Better still for prospective investors, both physical gold and gold-mining stocks sold off sharply in September. SPDR Gold Shares lost 11.1%, and Market Vectors fell 12.1%.

How cheap are the stocks? At $47.85, Barrick Gold Corporation (ABX), the world’s largest gold miner, trades at 13 times the company’s earnings over the past 12 months. That’s not all that low for such a capital-intensive business. But it’s Barrick’s lowest price-earnings ratio in at least ten years. And the story is much the same for other gold miners. In other words, rising gold prices are ramping up miners’ profits even as share prices fall.


2. Miners are a leveraged play on gold. On average, gold-mining companies are producing gold at about $850 an ounce these days. They sell it for $1,641 an ounce, or a profit of $791. So if gold goes up in price by $200 an ounce, it adds about 25% to the miners’ bottom lines. That’s leverage.

Of course, leverage works in reverse when the price of gold tumbles. And leverage is why the Market Vectors mining ETF is more than twice as volatile as SPDR Gold Shares. But it also means you don’t need to invest as much in gold-mining shares as you would in bullion to make money when gold rises.

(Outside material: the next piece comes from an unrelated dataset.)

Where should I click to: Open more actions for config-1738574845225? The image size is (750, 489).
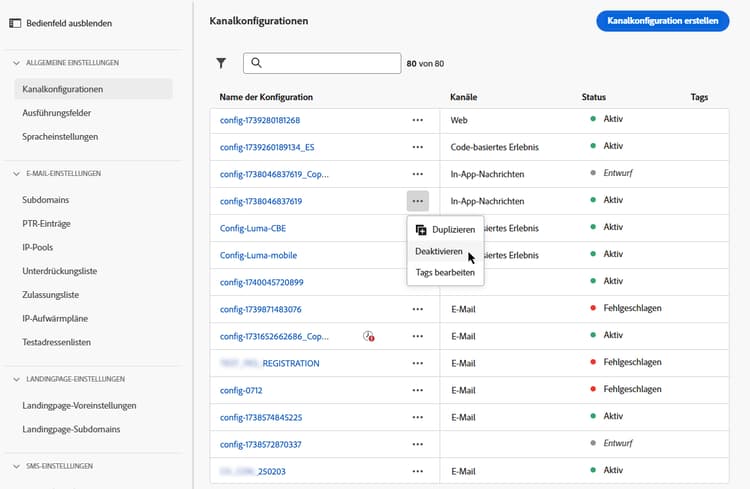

3. Gold provides protection against a flood of paper money. Anemic economic growth of the type that most of the developed world is experiencing today isn’t good for gold. What is good for gold are the things governments do to stimulate economies during hard times. The Federal Reserve has turned on the printing presses in an effort to entice businesses and investors to borrow, produce and consume. Rising risks of a recession in Europe are spurring similar actions abroad.

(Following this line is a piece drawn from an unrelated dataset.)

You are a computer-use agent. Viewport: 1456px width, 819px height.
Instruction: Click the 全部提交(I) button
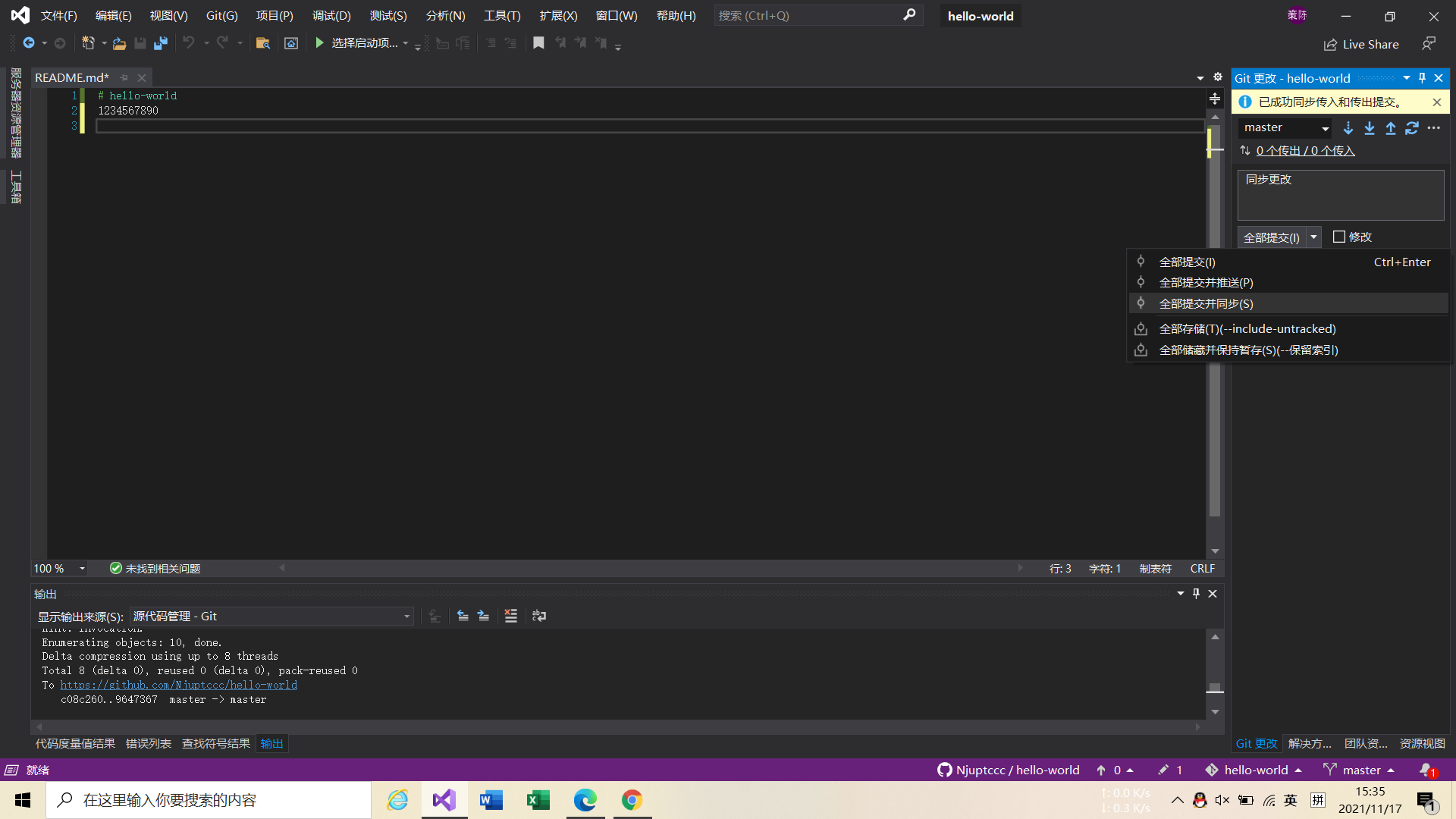(x=1271, y=237)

Gold was used as money before the invention of paper currencies. When central bankers are doing everything they can to inflate their nations’ economies, gold can provide a cushion. And it often moves inversely to stock and bond prices.

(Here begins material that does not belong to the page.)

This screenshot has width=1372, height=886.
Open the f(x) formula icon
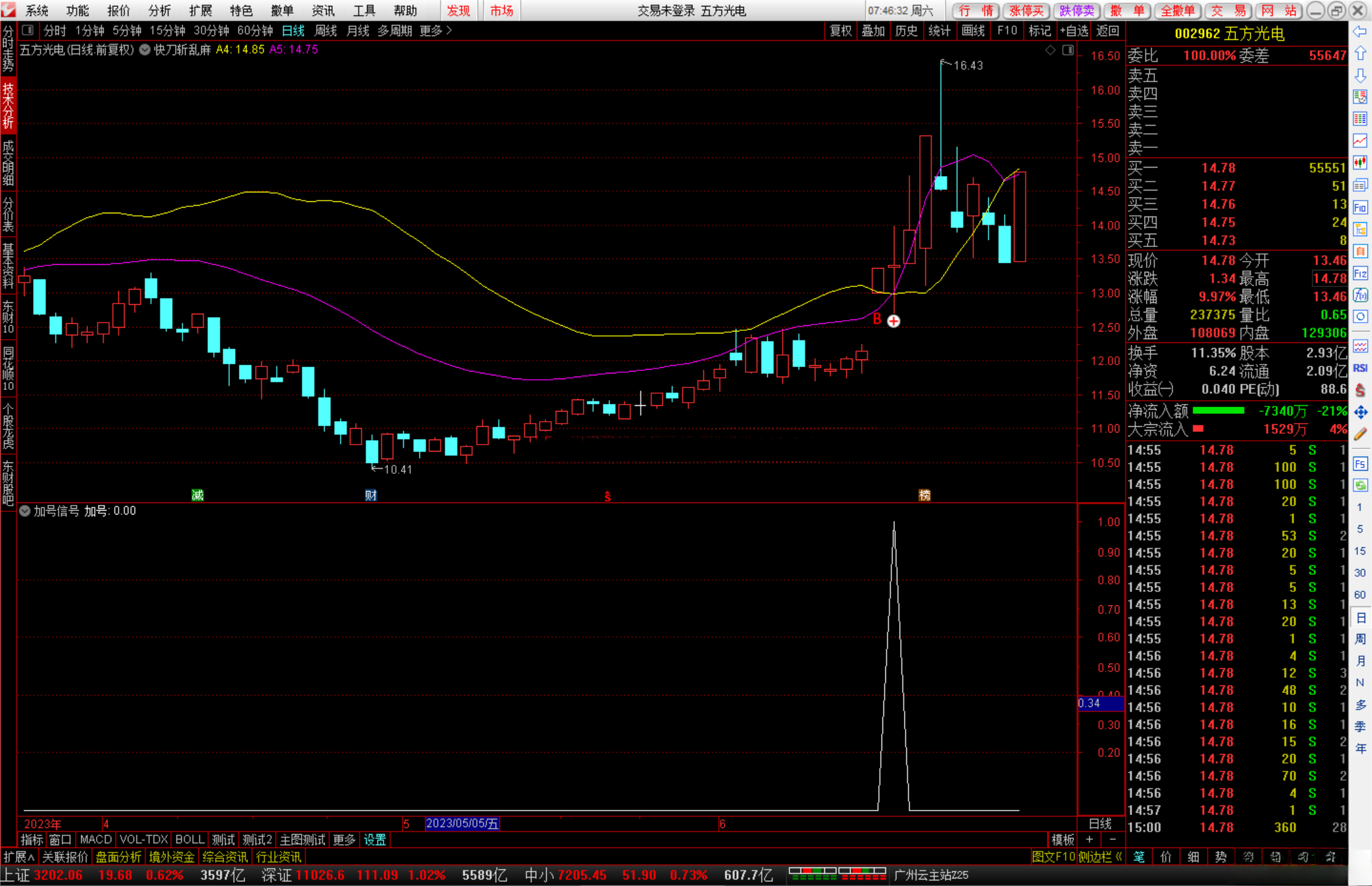(1360, 295)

4. Gold miners don’t appear to be in a bubble. Over the past five years through October 10, SPDR Gold Shares appreciated by an annualized 23.5%. Market Vectors Miners returned an annualized 11.2% over the same period. Gains in the miners’ stocks don’t strike me as excessive (by contrast, Standard & Poor’s 500-stock index lost an annualized 0.4% over the period).

Barrick Gold has a market value (share price times number of shares outstanding) of $47.8 billion. Only a handful of other miners boast stock-market values of more than $10 billion. Most of the players in this industry are still small potatoes.

Demand for gold has increased with the rise of emerging markets. Many people in these countries buy gold jewelry as a store of wealth, rather than trusting banks.

Surprisingly, Robert Cohen, manager of Dynamic Gold and Precious Metals (DWGOX), says the amount of gold being mined and refined isn’t increasing rapidly. From the time of discovery, it takes about seven years to produce gold, Cohen says. It’s a laborious process.


I don’t want to downplay the risks in gold. When I started investing in 1982, everything I read recommended putting 5% of your assets into gold -- usually gold coins. On a nominal basis (that is, not adjusted for inflation), gold peaked in 1980 at $875 an ounce, then did a belly flop for two decades. It bottomed at $252.80 an ounce in 1999, before beginning the climb that took the metal to nearly $2,000 an ounce in early September (it closed at $1,676 on October 10). My point is that once before gold stagnated for many years after a period of scintillating performance. It could happen again.

5. Good companies can (usually) find ways to make money. I don’t expect gold miners to be profitable if we enter another 20-year period like the one that started in 1980. But if gold prices are flat, or even if they fall slightly, well-run companies can find ways to boost their profits. In a gold bear market, marginal producers should go out of business, leaving the field to more profitable enterprises.

As far as investing in gold, Market Vectors is a decent ETF, with annual expenses of 0.53%. But Dynamic Gold and Precious Metals looks like a better bet. Its Canadian cousin has returned an annualized 16.8% in Canadian dollars over the past five years through October 7 (the U.S. fund is only two years old), far outpacing Market Vectors’ returns.

Steven T. Goldberg (bio) is an investment adviser in the Washington, D.C. area.